Task instructions: In the entries below, which lines run from the one containing "Click the three-dot" to the one containing "You are a computer-use agent. Viewport: 2050px"? Copy exactly those lines, ends included, and no others.
----
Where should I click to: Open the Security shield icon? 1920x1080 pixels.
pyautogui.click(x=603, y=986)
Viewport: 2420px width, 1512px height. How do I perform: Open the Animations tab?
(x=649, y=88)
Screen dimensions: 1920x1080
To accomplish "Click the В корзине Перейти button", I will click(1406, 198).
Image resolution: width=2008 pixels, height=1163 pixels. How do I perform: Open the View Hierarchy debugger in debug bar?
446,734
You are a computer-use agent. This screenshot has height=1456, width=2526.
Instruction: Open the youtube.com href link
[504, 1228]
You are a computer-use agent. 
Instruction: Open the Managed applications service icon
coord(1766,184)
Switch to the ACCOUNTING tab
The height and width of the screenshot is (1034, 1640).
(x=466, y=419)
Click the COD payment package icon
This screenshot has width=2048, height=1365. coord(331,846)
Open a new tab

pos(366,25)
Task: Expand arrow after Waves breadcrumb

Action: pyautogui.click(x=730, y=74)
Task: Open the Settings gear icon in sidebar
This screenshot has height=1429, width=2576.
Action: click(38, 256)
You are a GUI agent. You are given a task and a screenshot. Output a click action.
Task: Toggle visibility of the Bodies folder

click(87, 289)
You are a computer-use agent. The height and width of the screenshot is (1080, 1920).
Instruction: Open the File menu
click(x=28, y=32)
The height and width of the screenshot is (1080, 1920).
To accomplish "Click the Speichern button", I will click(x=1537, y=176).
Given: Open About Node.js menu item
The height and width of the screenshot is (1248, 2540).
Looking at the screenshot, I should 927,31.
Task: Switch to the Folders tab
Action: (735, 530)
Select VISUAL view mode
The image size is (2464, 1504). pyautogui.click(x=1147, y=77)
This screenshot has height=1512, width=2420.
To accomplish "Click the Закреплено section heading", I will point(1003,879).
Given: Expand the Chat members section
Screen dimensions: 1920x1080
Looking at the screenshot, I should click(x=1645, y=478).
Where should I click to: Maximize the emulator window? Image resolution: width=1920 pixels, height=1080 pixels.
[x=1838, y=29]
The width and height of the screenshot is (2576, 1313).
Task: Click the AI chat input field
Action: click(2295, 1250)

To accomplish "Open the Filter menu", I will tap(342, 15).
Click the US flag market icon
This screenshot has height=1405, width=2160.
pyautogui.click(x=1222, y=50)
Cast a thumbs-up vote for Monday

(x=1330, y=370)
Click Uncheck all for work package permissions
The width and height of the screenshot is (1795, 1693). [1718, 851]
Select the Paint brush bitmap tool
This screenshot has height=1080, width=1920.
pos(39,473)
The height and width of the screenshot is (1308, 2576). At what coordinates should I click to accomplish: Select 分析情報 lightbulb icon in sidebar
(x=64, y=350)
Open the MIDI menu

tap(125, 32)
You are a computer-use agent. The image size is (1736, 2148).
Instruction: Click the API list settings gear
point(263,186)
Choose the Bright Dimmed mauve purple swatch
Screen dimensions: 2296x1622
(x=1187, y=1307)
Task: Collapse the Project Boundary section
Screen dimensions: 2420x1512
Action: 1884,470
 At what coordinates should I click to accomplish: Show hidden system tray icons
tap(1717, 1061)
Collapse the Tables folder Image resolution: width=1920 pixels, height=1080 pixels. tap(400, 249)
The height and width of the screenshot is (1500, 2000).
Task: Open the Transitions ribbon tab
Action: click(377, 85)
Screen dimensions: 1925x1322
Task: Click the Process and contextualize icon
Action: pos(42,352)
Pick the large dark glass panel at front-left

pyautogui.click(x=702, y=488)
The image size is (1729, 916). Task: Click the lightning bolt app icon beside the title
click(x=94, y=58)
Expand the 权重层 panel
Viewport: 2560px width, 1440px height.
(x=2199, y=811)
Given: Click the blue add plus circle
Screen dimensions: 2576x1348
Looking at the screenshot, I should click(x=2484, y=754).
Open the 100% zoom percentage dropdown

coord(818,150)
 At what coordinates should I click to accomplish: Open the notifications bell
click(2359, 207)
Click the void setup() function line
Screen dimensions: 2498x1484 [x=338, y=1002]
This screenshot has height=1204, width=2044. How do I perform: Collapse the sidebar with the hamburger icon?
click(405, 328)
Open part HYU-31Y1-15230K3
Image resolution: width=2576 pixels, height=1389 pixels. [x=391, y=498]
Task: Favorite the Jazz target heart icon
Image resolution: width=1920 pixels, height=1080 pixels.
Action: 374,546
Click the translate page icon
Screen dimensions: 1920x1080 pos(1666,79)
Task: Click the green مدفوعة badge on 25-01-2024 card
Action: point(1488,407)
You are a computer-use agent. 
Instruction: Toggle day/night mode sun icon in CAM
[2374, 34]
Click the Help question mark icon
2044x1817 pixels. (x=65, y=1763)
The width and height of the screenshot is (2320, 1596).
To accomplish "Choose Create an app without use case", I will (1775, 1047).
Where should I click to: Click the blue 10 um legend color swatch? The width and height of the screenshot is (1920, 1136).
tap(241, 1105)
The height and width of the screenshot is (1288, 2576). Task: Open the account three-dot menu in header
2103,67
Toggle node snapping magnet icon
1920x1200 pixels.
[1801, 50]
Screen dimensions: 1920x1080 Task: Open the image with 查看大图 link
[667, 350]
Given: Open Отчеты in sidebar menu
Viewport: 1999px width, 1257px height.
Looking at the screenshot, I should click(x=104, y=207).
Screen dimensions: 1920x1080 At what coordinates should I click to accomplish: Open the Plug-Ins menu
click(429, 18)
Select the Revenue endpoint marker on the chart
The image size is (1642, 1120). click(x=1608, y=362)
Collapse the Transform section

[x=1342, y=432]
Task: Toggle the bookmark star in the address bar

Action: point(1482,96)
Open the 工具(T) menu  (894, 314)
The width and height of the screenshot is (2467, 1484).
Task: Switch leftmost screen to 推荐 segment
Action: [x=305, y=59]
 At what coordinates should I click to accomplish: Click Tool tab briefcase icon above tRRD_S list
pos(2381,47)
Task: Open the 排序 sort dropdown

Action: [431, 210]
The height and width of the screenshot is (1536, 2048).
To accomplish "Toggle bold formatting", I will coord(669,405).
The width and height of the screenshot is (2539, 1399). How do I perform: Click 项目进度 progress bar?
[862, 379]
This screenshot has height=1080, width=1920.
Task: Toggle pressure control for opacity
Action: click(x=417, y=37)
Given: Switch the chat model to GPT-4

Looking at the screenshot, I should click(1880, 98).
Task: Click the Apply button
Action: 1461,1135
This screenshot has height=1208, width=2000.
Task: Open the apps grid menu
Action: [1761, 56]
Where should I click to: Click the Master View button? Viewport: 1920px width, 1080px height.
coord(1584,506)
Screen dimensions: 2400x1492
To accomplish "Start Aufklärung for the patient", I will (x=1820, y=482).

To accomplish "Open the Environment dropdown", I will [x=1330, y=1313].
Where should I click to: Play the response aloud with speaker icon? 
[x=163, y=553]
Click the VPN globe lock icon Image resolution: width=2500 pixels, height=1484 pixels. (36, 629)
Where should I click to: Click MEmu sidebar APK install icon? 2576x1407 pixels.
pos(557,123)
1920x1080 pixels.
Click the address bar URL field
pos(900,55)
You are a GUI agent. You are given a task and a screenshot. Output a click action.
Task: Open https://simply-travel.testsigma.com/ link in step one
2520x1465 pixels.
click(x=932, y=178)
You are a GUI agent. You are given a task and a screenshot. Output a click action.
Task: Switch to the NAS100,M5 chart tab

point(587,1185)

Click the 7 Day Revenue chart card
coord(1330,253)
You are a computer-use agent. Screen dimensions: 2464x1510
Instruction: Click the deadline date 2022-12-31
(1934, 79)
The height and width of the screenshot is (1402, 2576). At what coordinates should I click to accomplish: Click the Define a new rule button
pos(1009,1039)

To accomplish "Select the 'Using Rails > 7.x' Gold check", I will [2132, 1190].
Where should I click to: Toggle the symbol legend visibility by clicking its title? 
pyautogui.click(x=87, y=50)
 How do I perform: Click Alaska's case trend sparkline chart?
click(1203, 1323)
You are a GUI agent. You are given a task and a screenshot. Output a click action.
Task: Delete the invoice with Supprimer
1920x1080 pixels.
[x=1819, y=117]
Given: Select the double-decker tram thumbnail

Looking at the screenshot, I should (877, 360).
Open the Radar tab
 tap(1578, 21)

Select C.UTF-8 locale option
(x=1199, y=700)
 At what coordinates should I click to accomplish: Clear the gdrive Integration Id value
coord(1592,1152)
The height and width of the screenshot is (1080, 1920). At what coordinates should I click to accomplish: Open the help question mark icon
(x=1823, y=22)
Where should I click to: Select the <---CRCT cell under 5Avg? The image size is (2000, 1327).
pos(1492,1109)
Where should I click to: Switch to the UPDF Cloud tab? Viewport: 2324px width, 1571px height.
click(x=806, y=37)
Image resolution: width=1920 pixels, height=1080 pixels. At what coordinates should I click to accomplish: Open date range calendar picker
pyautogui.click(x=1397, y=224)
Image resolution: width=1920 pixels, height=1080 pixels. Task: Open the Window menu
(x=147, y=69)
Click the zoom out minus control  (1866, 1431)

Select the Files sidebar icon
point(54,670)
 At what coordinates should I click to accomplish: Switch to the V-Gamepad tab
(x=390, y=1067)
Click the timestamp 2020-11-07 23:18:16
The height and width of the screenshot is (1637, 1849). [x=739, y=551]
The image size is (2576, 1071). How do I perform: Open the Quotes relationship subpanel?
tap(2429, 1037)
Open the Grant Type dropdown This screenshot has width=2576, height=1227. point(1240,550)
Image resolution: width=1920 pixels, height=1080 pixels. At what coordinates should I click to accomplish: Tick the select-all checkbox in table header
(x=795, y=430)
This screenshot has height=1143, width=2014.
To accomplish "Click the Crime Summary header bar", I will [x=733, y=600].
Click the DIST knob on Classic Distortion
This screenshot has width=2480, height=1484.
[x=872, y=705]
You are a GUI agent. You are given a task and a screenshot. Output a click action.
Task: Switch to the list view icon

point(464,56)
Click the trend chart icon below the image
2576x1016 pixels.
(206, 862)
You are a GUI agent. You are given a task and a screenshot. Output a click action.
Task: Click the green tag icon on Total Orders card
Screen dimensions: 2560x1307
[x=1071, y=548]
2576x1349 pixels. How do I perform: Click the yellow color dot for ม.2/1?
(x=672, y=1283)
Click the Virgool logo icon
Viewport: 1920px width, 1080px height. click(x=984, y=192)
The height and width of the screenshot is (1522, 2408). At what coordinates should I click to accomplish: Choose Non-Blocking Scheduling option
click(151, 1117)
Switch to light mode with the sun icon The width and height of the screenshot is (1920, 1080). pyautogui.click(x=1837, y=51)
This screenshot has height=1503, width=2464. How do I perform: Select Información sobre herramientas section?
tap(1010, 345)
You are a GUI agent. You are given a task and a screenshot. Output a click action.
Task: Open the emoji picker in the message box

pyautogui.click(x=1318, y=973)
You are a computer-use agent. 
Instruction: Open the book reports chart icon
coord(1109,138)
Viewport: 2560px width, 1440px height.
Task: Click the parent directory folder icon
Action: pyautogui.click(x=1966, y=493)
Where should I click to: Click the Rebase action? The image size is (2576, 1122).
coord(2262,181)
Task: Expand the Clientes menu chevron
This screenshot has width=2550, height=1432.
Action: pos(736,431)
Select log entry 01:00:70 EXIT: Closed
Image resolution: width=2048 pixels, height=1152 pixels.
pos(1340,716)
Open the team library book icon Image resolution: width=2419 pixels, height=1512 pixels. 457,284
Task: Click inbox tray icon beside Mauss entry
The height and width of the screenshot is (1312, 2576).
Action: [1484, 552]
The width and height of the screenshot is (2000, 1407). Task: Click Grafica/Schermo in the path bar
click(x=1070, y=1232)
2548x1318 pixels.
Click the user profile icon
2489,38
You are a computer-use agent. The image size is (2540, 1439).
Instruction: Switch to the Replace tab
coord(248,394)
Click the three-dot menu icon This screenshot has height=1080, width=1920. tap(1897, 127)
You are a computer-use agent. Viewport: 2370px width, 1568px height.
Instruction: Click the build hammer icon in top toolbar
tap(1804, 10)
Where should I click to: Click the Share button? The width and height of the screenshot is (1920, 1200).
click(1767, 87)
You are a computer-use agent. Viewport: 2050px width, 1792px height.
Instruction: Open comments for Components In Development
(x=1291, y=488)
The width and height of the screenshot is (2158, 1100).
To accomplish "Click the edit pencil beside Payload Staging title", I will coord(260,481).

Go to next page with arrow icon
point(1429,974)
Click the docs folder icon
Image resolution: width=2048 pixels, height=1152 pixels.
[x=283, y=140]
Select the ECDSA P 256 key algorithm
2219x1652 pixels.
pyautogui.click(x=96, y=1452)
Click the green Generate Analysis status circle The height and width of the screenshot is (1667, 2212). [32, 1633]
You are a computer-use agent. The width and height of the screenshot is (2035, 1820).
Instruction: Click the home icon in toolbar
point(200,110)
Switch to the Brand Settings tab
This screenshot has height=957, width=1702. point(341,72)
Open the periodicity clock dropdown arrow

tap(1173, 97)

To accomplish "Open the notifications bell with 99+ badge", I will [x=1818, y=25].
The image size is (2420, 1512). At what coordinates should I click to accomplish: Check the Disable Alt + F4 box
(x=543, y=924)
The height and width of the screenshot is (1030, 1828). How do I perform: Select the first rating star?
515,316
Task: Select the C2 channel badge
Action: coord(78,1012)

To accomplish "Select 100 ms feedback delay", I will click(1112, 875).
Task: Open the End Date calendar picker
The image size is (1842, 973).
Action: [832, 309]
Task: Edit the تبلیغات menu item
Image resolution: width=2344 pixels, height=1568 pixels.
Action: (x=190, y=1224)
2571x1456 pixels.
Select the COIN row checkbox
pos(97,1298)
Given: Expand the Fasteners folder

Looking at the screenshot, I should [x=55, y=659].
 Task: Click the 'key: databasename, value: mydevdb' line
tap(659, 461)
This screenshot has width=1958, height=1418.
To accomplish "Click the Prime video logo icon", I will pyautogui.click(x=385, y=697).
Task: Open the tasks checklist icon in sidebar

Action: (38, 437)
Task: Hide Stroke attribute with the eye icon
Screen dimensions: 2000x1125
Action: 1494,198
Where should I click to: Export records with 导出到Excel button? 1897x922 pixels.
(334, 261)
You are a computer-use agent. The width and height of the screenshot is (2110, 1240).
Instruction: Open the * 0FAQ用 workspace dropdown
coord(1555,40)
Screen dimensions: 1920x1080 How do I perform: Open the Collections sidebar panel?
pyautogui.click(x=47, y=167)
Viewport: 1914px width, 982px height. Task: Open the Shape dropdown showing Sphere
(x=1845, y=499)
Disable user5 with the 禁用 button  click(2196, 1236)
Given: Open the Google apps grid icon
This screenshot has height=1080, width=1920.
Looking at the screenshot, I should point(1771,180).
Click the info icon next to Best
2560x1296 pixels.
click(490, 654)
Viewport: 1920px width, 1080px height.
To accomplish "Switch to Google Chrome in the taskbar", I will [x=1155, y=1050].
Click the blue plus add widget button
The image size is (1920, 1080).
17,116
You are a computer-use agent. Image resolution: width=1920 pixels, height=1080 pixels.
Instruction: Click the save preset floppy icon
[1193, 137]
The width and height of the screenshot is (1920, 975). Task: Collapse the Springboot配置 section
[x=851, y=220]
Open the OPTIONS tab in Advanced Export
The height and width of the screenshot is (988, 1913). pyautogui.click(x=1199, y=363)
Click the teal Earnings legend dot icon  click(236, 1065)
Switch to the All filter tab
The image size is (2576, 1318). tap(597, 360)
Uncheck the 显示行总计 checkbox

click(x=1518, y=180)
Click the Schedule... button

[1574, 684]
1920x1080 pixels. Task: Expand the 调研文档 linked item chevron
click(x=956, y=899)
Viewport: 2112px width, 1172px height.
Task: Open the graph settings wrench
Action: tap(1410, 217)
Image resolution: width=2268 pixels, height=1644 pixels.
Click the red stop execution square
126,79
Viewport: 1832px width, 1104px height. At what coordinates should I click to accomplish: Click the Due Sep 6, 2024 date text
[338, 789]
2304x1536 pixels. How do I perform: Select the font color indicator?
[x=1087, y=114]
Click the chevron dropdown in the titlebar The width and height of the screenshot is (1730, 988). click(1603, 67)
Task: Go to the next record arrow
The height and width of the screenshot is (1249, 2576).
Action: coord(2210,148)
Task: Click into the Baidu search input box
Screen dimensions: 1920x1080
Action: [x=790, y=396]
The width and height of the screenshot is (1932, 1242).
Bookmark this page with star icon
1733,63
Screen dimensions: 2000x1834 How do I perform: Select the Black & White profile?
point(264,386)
----
Output:
Click the three-dot menu icon This screenshot has height=1080, width=1920. tap(1897, 127)
You are a computer-use agent. Viewport: 2370px width, 1568px height.
Instruction: Click the build hammer icon in top toolbar
tap(1804, 10)
Where should I click to: Click the Share button? The width and height of the screenshot is (1920, 1200).
click(1767, 87)
You are a computer-use agent. Viewport: 2050px width, 1792px height.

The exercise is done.